**SET OF TASKS**
1. In the feedback discussion, what does Ljeanlo1 plan to give before doing any steps in the math section?
2. Return the passage of the feedback discussion that begins with the words "Ljeanlo1 15:50, 13 July 2011 (UTC) No, I" and ends after "it's interesting section.", copied word for word.

--- START EXTRACTED TEXT ---

Your unhidden stuff is clear, but if I was just browsing, I probably wouldn't have read the hidden section. That's largely due to the fact that it's pretty much all physics and I just don't like physics, but I think your MME is also less clear than your Basic Description. I don't think you need to dumb it down or anything, you should be writing the section for someone who has a bit more physics than me anyway, but I think a little bit more outlining/sign-posting/telling the reader what you're doing in each section would be a good idea, and I pointed out a couple sections where you might want to go over the wording of your explanations with someone who understands what you're trying to say.
  • Ljeanlo1 15:50, 13 July 2011 (UTC) Alright, that sounds like good feedback to me. I'll work on trying to make things a bit more understandable. For the math section I'll give a mini summary before I do any steps. So, hopefully that will help.
Anyway, I think you've got a really good start here. You did an especially good job of defining your terms in the basic description - clear and concise.

  • Dayo 16:53, 28 June 2011 (UTC) I would try to change the second sentence of the image description up top. It seems a bit awkward.

Ljeanlo1 15:50, 13 July 2011 (UTC) Is it still awkward now? If so, what do you suggest?

I really like the page though, and think its' a good topic. If having too much physics is the problem I would try to say more about images or how it effects images (which it really does!) "The snell's law on the beach section": it's a really cool application, but I would try to put it under a different heading, maybe an, "applications and examples" section.

Ljeanlo1 15:50, 13 July 2011 (UTC) No, I want the Snell's Law on the beach to lead into the idea of Fermat Principle and the derivation. It's just a quick analogy so that people can understand that light travel in the least time. I did provide examples later on and the application is more in the why it's interesting section.

--- END EXTRACTED TEXT ---
--- START INFORMATION PROVIDED ---

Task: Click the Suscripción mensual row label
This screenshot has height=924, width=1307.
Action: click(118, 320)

--- END INFORMATION PROVIDED ---
--- START INFORMATION PROVIDED ---

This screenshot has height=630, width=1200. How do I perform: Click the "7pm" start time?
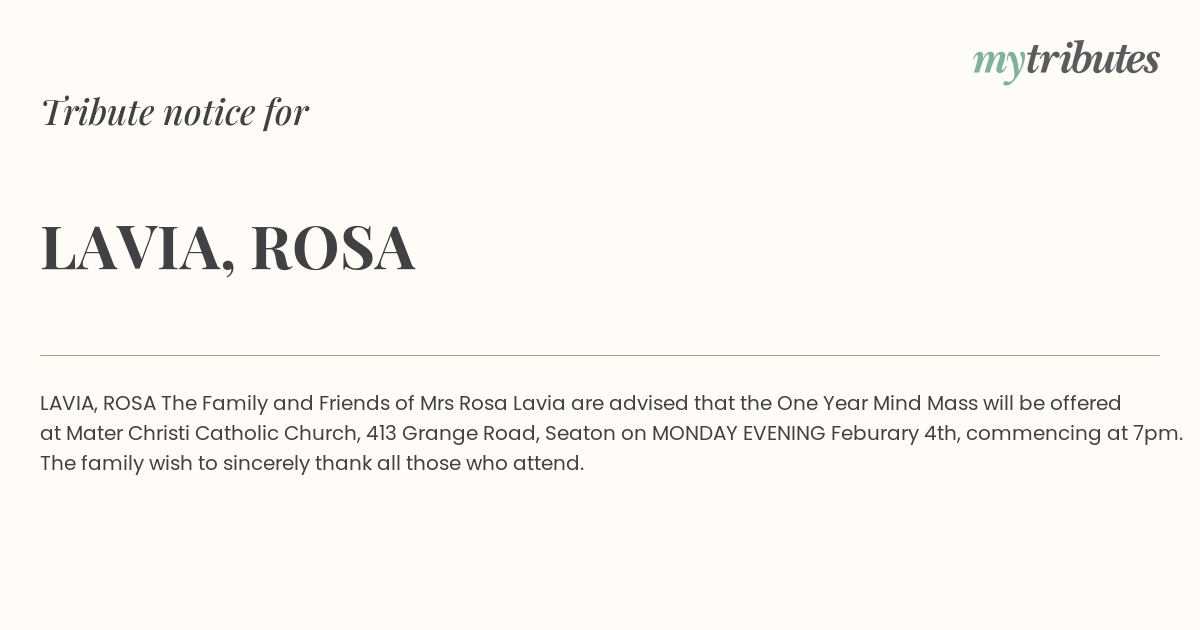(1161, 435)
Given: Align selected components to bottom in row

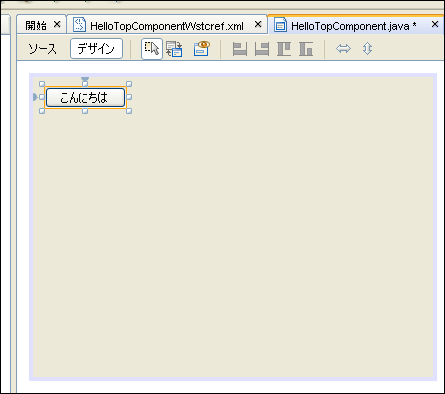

--- END INFORMATION PROVIDED ---

**SOLUTION SET**
1. A mini summary.

2.
Ljeanlo1 15:50, 13 July 2011 (UTC) No, I want the Snell's Law on the beach to lead into the idea of Fermat Principle and the derivation. It's just a quick analogy so that people can understand that light travel in the least time. I did provide examples later on and the application is more in the why it's interesting section.